Iron filings sprinkled around a magnet snap into the loop-shaped pattern of its field, and a compass needle swings as you walk it around the magnet, mapping the same shape point by point. Move the compass farther away and the pull weakens, which shows the field thinning with distance. Collecting that kind of evidence that the field is really there, in the gap, is exactly the investigation MS-PS2-5 is after.
What is an electromagnet and how do I build one with students? (MS-PS2-3)
An electromagnet is a magnet you make by running electric current through a coil of wire, often wound around an iron nail. The moving charge produces a magnetic field, so the coil acts like a magnet, and cutting the current switches it off. Students can build one with a battery, wire, and a nail, then pick up paperclips to prove the magnetism is real.

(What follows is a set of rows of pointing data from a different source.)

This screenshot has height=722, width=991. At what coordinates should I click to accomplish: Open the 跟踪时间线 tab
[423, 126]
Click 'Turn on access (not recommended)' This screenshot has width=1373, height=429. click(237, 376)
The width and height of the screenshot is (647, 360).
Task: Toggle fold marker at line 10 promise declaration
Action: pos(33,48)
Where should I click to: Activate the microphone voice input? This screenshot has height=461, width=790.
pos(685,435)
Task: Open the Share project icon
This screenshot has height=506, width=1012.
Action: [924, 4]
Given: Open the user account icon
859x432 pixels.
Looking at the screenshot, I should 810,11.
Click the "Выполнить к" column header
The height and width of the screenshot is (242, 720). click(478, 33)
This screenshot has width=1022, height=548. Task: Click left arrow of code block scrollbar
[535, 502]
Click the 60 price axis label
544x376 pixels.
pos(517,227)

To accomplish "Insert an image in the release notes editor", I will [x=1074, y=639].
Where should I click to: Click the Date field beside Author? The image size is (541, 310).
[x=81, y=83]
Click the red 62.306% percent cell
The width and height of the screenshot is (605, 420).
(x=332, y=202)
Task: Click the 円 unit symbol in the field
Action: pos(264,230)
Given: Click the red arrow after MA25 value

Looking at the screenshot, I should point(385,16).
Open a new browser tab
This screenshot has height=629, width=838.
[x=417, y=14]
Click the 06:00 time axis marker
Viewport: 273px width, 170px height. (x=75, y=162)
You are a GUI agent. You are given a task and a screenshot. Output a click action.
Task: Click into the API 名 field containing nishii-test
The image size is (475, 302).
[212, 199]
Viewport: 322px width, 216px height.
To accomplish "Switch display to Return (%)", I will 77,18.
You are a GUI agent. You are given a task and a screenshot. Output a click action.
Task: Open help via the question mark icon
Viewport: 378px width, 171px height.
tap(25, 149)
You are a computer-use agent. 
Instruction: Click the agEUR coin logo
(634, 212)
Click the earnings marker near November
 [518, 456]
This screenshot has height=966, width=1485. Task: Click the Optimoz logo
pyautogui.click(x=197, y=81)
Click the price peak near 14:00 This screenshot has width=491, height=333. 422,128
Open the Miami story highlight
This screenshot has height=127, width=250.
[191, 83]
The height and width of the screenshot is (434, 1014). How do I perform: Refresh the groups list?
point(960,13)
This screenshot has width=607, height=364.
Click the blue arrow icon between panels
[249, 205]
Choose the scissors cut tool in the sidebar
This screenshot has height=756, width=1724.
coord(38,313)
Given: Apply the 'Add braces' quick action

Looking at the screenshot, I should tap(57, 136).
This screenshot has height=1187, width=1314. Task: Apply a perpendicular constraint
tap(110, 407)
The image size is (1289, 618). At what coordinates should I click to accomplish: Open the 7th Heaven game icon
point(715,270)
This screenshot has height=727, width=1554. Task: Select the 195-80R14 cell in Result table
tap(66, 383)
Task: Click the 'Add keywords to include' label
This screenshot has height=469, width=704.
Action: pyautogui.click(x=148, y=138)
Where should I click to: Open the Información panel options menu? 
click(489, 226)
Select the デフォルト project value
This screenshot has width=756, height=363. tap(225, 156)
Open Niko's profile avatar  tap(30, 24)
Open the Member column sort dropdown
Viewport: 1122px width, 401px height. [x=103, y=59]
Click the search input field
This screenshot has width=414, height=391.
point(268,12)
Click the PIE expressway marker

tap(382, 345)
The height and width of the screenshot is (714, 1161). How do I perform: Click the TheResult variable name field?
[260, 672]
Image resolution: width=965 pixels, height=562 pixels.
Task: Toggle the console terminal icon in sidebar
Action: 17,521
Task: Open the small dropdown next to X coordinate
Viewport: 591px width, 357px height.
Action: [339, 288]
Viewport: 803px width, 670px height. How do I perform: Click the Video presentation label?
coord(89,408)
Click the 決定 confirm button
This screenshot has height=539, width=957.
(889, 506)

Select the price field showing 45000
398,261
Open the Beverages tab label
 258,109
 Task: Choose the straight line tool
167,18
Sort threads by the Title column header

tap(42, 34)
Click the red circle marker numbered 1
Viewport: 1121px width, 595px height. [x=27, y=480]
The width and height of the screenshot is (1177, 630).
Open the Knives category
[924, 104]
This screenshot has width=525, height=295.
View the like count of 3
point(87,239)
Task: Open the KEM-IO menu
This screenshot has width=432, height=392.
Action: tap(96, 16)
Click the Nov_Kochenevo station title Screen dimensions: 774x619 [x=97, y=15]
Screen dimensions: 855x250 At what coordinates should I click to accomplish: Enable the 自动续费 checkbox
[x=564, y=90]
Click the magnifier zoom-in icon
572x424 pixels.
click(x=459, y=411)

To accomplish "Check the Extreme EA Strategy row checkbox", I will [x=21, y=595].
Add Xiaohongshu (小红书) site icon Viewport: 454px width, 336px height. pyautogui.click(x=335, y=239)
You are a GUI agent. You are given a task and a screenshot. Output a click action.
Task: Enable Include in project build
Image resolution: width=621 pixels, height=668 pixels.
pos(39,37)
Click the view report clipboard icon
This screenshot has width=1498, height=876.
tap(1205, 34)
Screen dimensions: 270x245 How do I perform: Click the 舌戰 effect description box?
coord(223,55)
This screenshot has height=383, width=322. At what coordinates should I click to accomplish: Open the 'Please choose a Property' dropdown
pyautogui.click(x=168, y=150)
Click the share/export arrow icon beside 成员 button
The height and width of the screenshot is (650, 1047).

Wrap insulated wire around an iron nail, touch the ends to a battery, and the nail suddenly grabs paperclips; lift the wire off the battery and they all drop. That on-off switch is the moment electricity and magnetism become one idea, because the magnetism only appears while charge is moving through the coil. It also hands students a setup they can change and measure, which is what the next section is built on.
How do I get students asking questions about what affects force strength? (MS-PS2-3)
MS-PS2-3 asks students to ask questions about data to determine what affects the strength of electric and magnetic forces. The electromagnet is perfect for this: students can change the number of coils or the amount of current, count how many paperclips it lifts, and use that data to figure out which factors make the force stronger or weaker.
- More coils: add turns of wire around the nail and record whether it lifts more paperclips, then graph coils against paperclips lifted.
- More current: compare one battery to two and see how the count changes, while keeping everything else the same.
- Ask and test: have students pose their own questions, such as whether a thicker nail or a longer wire matters, and use the paperclip data to answer them, which is the heart of MS-PS2-3.
Teach it as one connected story, non-contact forces that work through fields, with electricity and magnetism joined the instant current flows through a coil, and MS-PS2-3 and MS-PS2-5 stop being separate standards and become a single idea students can build, test, and explain.